**Énoncé 1**.
D'après le témoignage sur la guerre d'Algérie, pourquoi les hommes du contingent ont-ils « plus ou moins participé » aux atrocités ? Répondez en une à trois phrases.
**Énoncé 2**.
Veuillez remplacer « Instruction » par « Consigne » dans le listing, entre les lignes contenant « Where should I click to: Click » et « pyautogui.click(x=297, y=96) », incluses. Recopiez ces seules lignes sans rien changer d'autre.

**Extrait**.
§
La torture n’est pas une exception, mais un système que nous avons découvert. C’est le plus insupportable : frapper à mort un homme attaché, lui mettre la tête dans le feu, brancher l’électricité sur les parties les plus fragiles du corps, le mettre à nu, l’arroser à l’eau froide et le jeter dehors par une nuit glaciale… Voilà quelques-unes des tortures que l’on inflige à nos prisonniers pour les faire parler. Il y a d’autres tortures plus sordides que je n’ai pas envie de décrire. Peu d’hommes du contingent participent aux interrogatoires, ceux-ci sont réservés à quelques « spécialistes ».

A mon avis, ces bourreaux n’étaient plus des hommes : aucune raison ne justifie de faire autant souffrir des gens. Nous, les hommes du contingent, n’avons rien dit, nous n’avons pas eu le courage de hurler notre désaccord au monde. Le proverbe dit : « Qui ne dit mot, consent ». Par notre silence, nous avons plus ou moins participé à ces atrocités et à ces horreurs.

La mort

Et puis, nous avons découvert la mort… On a recensé trente mille morts côté français et un million côté algérien.

La mort était partout dans nos rangs comme chez nos adversaires. Nous partons en opération au petit jour et, le soir, seize d’entre nous ne reviennent pas. Des camarades avec qui nous buvions la bière ensemble la veille. Moi-même, j’ai failli être du nombre puisque j’ai été blessé au cou et transféré par hélicoptère sur Tizi-Ouzou.

Côté adverse, il n’y a pas eu de cadeaux non plus. Combien de femmes, de mères ou d’enfants n’ont jamais revu celui qu’ils aimaient ! Tous ces prisonniers que l’on a achevés sans jugement, après les avoir torturés à mort. Tous ces gens que l’on a tués parce que, tout simplement, ils n’auraient pas dû être là. Toutes ces femmes que l’on a violées. Tous ces combattants souvent très jeunes - 15-16 ans - ennemis de gré ou de force, qui ont perdu la vie sans trop comprendre.

Fondation de la 4acg

A mon retour, j’essaie d’oublier. Jusqu’au jour où notre fils, objecteur de conscience et insoumis, me demande de témoigner à son procès. J’accepte, et ainsi je peux dire publiquement combien la guerre est une absurdité, mais aussi le service militaire qui n’a pour but que de préparer à la guerre. notre fils est relaxé. Mais l’accusation fait appel et les poursuites contre lui dureront plusieurs années

Au moment de toucher ma « retraite du combattant » , je me demande qu’en faire. Pour moi, cet argent est taché de tout le sang qui a coulé en Algérie. Il est imprégné de ces cris de douleur infligés par la torture. Il est noirci par toutes ces femmes qui ont été violées. Cet argent, il ne peut pas servir à acheter des cadeaux de Noël à mes petits-enfants car, à travers les billets, l’on voit les enfants algériens morts de froid et de faim à cause de la guerre. Il est intouchable parce qu’il sent la mort, celle des trente mille jeunes venus de France, celle du million d’Algériens.

Depuis le procès de notre fils, je suis membre de l’association « Le C.O.T. » ( Comité des Objecteurs Tarnais. )

Avec eux et grâce à leur aide nous créons la 4ACG. Nous débutons à quatre, bientôt rejoint par un cinquième. 

Notre retraite sera reversée à des populations souffrant de la guerre ou à des organismes œuvrant pour la paix L’Algérie sera notre priorité. Par notre action, nous voulons dire non a la guerre

Non à la guerre et à toutes les horreurs qu’elle entraîne. Parce que, hélas, les guerres ne se sont pas arrêtées avec celle d’Algérie.
§
**Données fournies**.
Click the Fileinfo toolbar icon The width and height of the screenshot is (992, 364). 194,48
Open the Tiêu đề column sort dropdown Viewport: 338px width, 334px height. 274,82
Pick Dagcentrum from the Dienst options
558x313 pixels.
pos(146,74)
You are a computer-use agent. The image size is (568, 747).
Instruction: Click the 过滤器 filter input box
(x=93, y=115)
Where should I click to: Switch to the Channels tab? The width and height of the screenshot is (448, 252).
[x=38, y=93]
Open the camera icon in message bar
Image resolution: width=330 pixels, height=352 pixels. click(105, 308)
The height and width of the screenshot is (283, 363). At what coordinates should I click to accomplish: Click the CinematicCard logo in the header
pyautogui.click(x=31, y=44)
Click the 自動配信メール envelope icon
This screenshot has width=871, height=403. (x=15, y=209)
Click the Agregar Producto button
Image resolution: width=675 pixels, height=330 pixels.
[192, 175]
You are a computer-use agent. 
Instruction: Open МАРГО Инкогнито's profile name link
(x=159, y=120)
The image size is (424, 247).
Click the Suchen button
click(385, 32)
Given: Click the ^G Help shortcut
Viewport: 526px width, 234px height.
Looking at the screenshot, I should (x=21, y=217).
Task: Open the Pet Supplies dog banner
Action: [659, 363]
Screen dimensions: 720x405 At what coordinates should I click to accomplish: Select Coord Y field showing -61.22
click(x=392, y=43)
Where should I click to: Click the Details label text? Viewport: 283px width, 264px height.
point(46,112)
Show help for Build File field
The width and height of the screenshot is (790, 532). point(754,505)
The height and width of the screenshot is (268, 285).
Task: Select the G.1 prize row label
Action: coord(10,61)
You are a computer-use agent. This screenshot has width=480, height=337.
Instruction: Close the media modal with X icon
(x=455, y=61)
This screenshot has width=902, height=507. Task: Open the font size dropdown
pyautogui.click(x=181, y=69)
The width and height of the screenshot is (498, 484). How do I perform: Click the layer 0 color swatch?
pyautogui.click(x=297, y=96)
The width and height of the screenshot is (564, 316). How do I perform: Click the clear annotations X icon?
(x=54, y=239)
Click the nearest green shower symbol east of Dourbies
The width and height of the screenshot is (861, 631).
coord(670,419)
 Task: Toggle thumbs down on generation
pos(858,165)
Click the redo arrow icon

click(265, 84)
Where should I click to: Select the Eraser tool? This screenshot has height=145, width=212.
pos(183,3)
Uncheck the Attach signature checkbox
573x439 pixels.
§
**Corrigé 1**.
Les hommes du contingent n'ont rien dit et n'ont pas eu le courage de hurler leur désaccord au monde. Or, selon le proverbe « Qui ne dit mot, consent », ce silence revient à consentir aux atrocités.

**Corrigé 2**.
Where should I click to: Click the Details label text? Viewport: 283px width, 264px height.
point(46,112)
Show help for Build File field
The width and height of the screenshot is (790, 532). point(754,505)
The height and width of the screenshot is (268, 285).
Task: Select the G.1 prize row label
Action: coord(10,61)
You are a computer-use agent. This screenshot has width=480, height=337.
Consigne: Close the media modal with X icon
(x=455, y=61)
This screenshot has width=902, height=507. Task: Open the font size dropdown
pyautogui.click(x=181, y=69)
The width and height of the screenshot is (498, 484). How do I perform: Click the layer 0 color swatch?
pyautogui.click(x=297, y=96)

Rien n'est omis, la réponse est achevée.